Bionanoscience

The Department of Bionanoscience focuses on the fundamental understanding of biological processes, from the level of single molecules to the full complexity of living cells. This research provides fascinating insight in the molecular mechanisms that lead to cellular function. Furthermore it enables the in vitro bottom-up construction of cellular machinery and it impacts applications ranging from biomolecular diagnostics to novel antibiotics and targeted nanomedicine.
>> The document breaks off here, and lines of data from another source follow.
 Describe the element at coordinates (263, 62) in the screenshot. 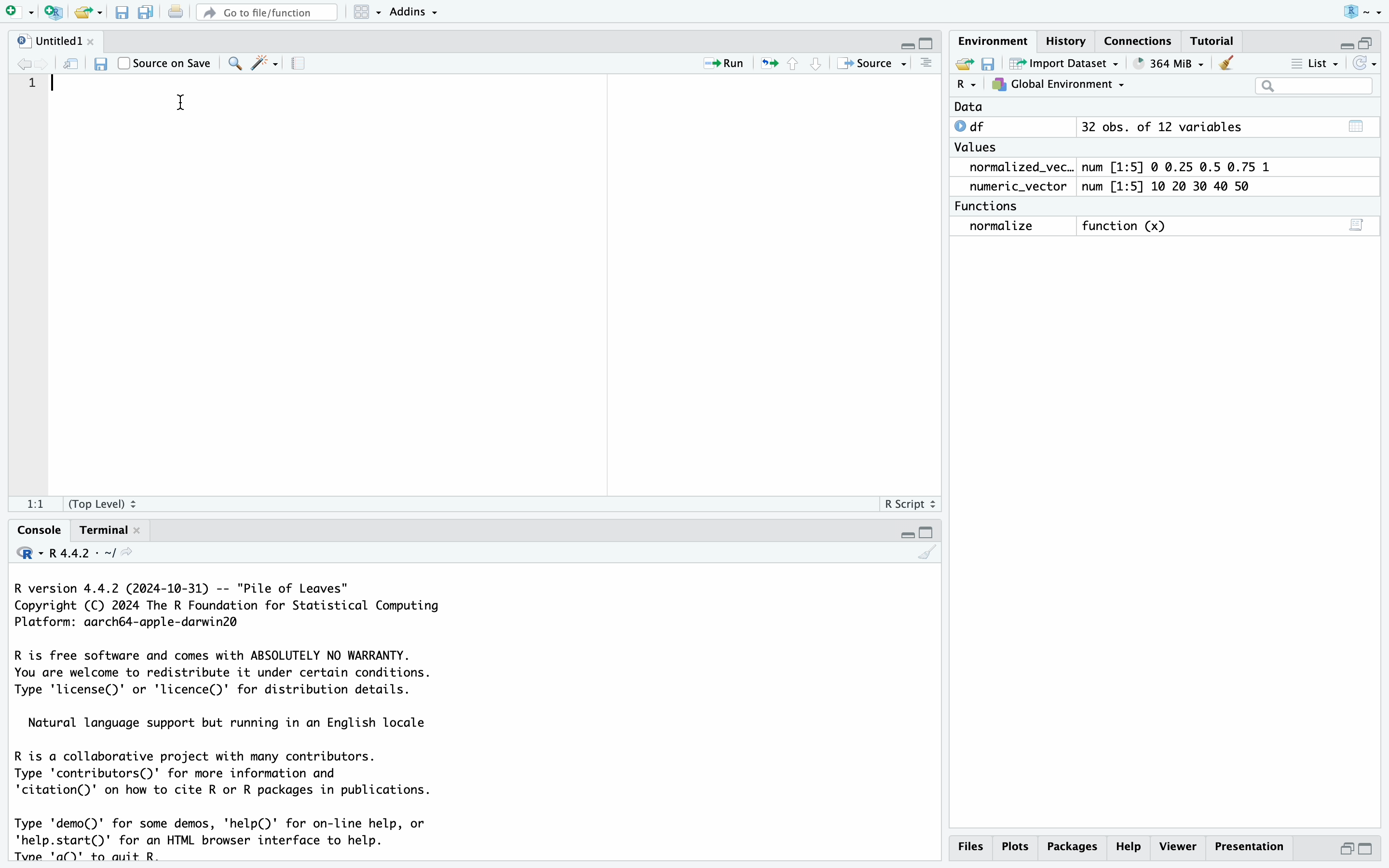

I see `Wand` at that location. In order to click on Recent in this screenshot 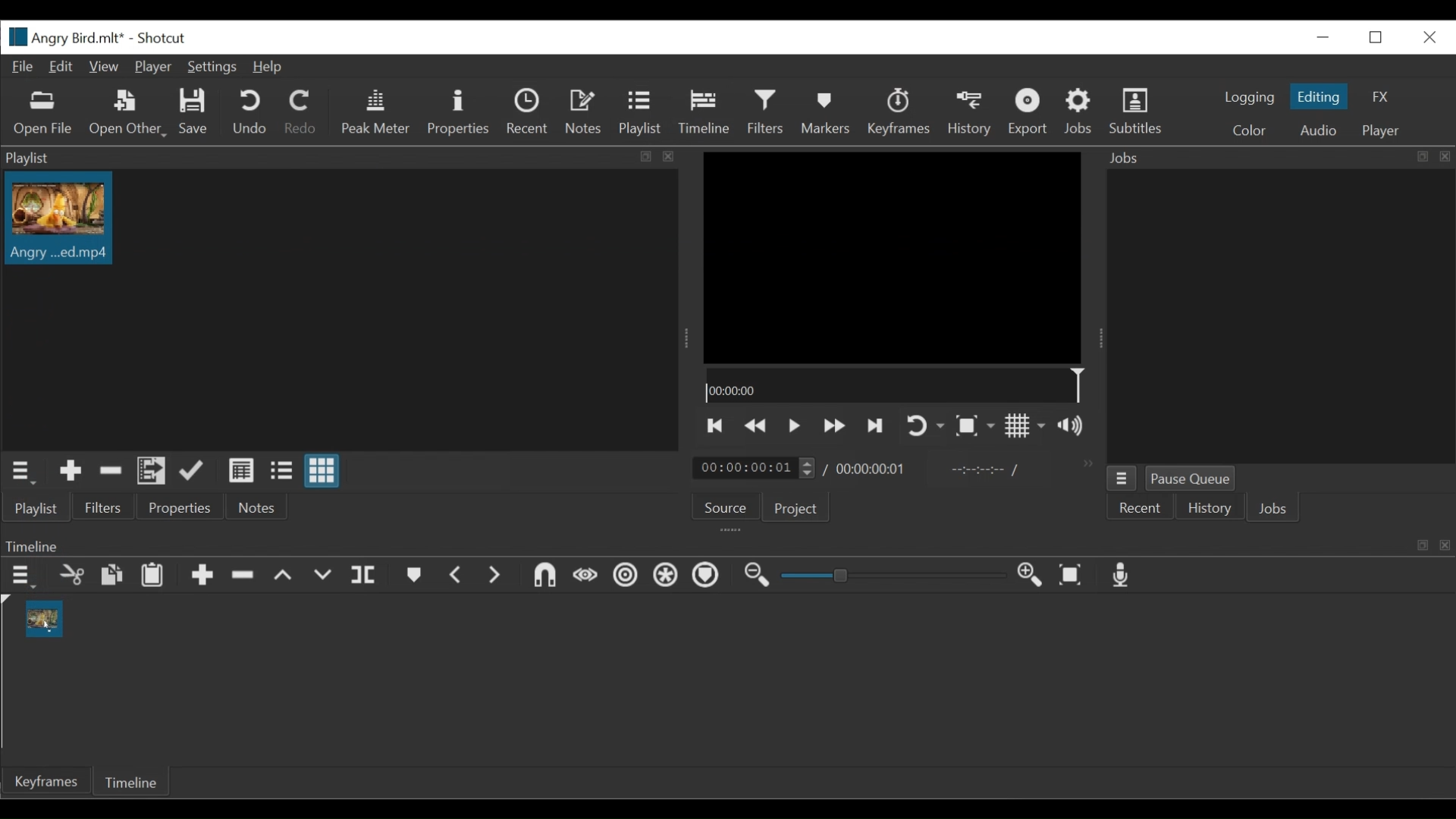, I will do `click(529, 112)`.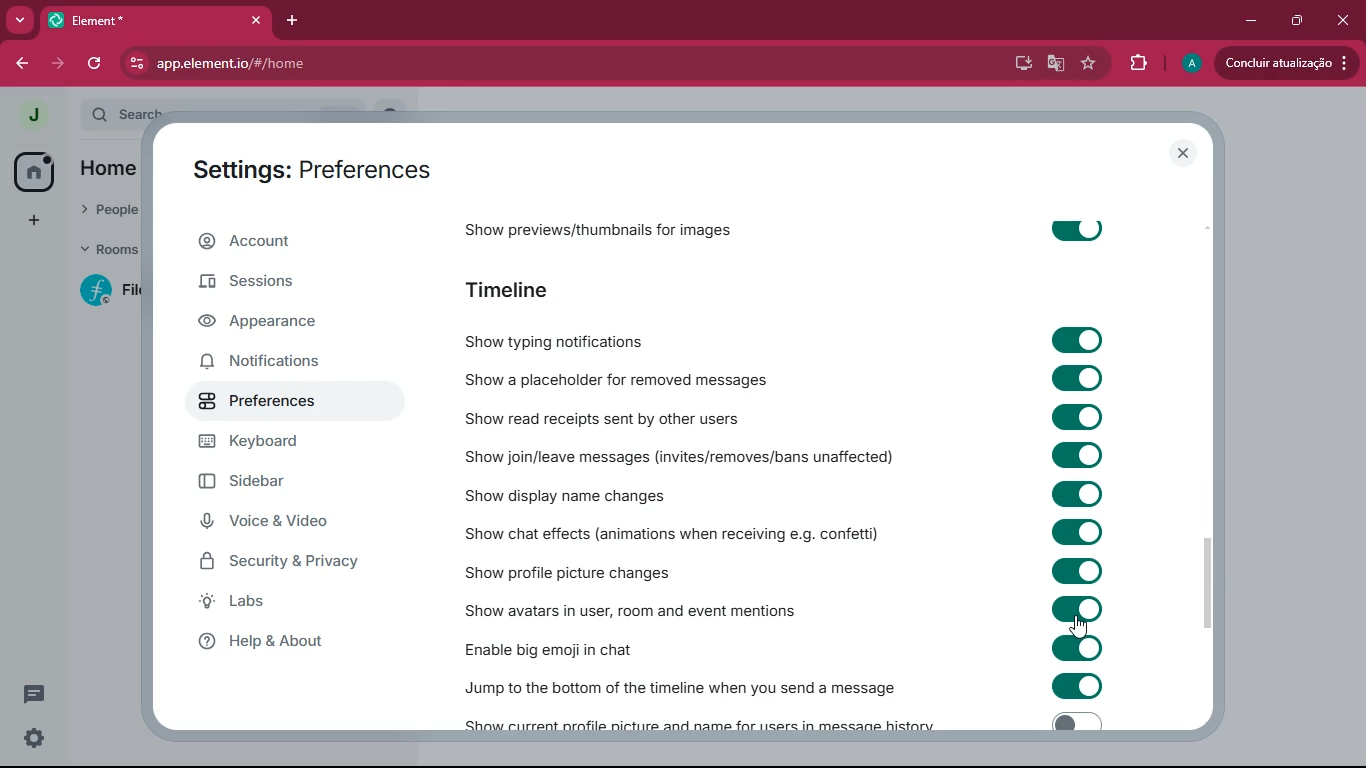 The image size is (1366, 768). Describe the element at coordinates (668, 533) in the screenshot. I see `show chat effects (animations when receiving e.g. confetti)` at that location.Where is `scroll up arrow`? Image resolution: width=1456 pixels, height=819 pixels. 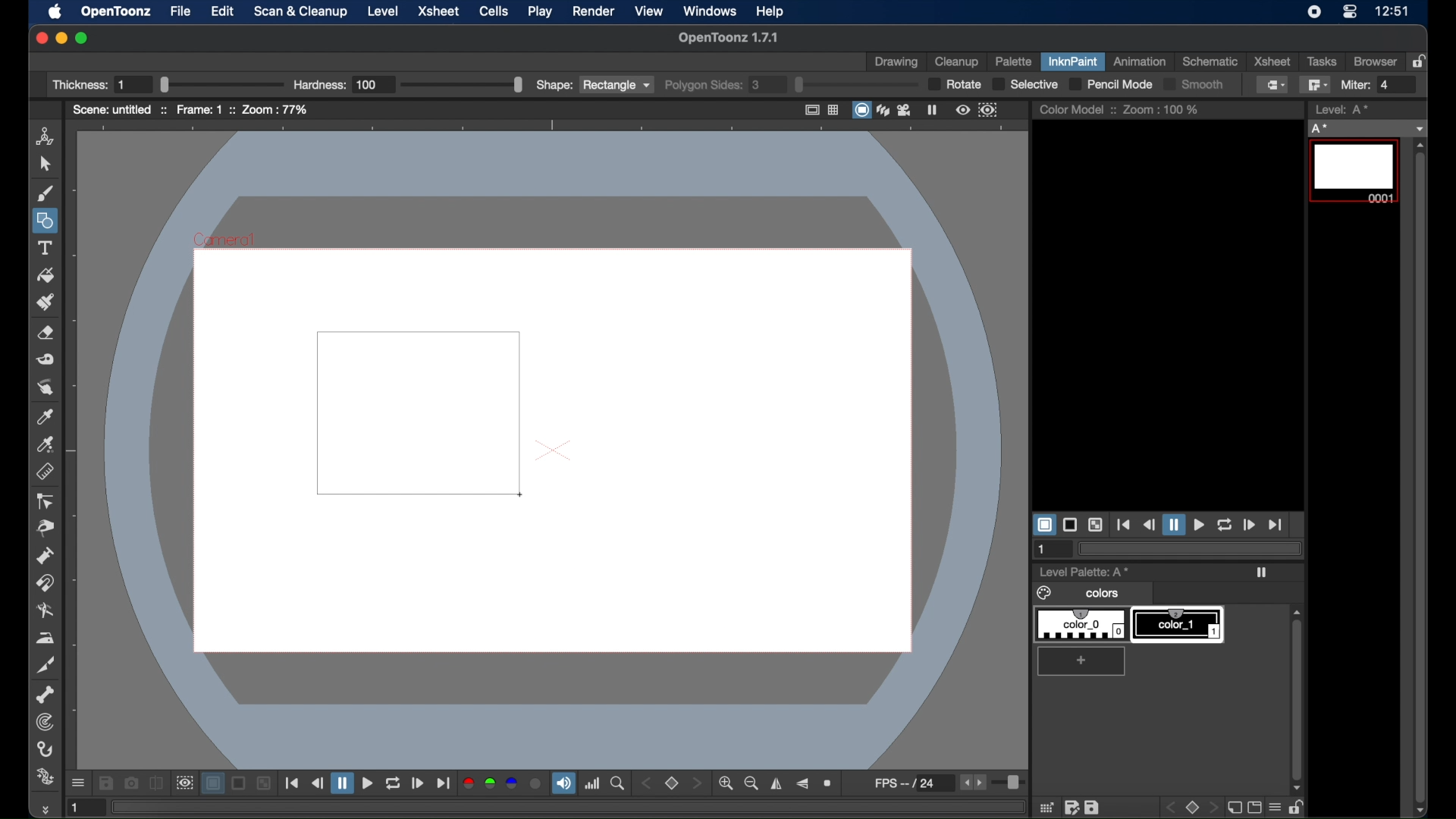 scroll up arrow is located at coordinates (1420, 145). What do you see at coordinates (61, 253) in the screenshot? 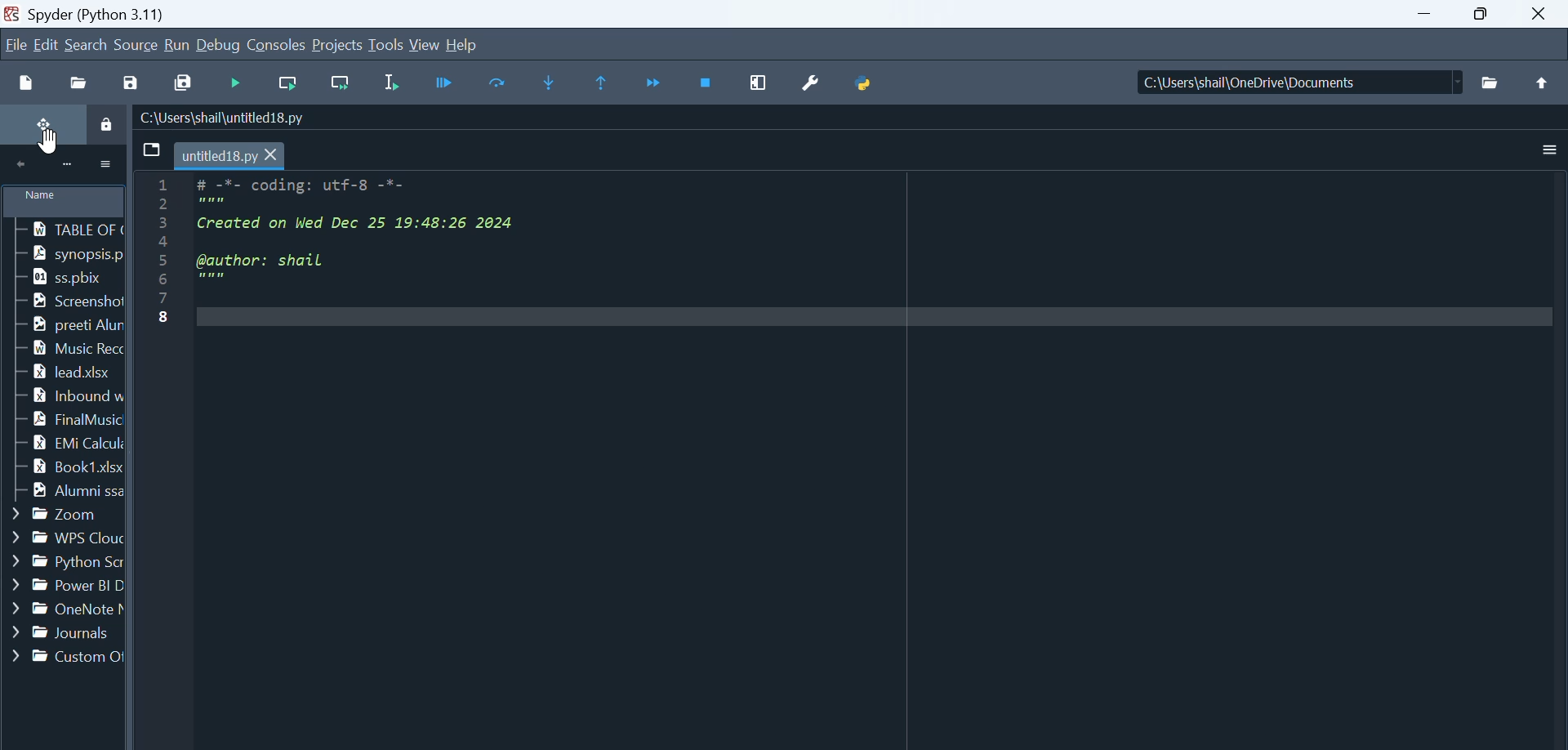
I see `synopsis.p..` at bounding box center [61, 253].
The department features a strongly multidisciplinary and international team of scientists, whose research areas include single-molecule biophysics, synthetic biology, as well as (quantitative) cell biology.

News

02 April 2020

The strength of collagen

The strength of collagen

Collagen is the glue that holds our bodies together. It can be found in our skin, bones, muscles, cartilage, ligaments, hair, nails - in short, in almost every tissue in our body. In some places, for example in the skin, collagen proteins form networks that are very elastic. But why these networks are so elastic has so far been unclear. Researchers from Delft University of Technology, AMOLF and Wageningen University & Research have now discovered that the number of 'intersections' plays an important role. Between three and four connections per intersection is ideal. In fact, more connections makes the collagen networks less elastic. The new insights can be used, among other things, to repair damaged or aged tissue, such as cartilage or skin, and to grow new skin tissue for burn victims.

04 March 2020

Zigzag DNA

Zigzag DNA

DNA in a cell can normally be compared to spaghetti on one’s plate: a large tangle of strands. To be able to divide DNA neatly between the two daughter cells during cell division, the cell organises this tangle into tightly packed chromosomes. A protein complex called condensin has been known to play a key role in this process, but biologists had no idea exactly how this worked. Until February 2018, when scientists from the Kavli Institute at Delft University of Technology, together with colleagues from EMBL Heidelberg, showed in real time how a condensin protein extrudes a loop in the DNA. Now, follow-up research by the same research groups shows that simple bundling up such loops is by no means the only way condensin packs up DNA. The researchers discovered an entirely new loop structure, which they call the 'Z loop'. They publish this new phenomenon in Nature on 4 March, where they show, for the first time, how condensins mutually interact to fold DNA into a zigzag structure.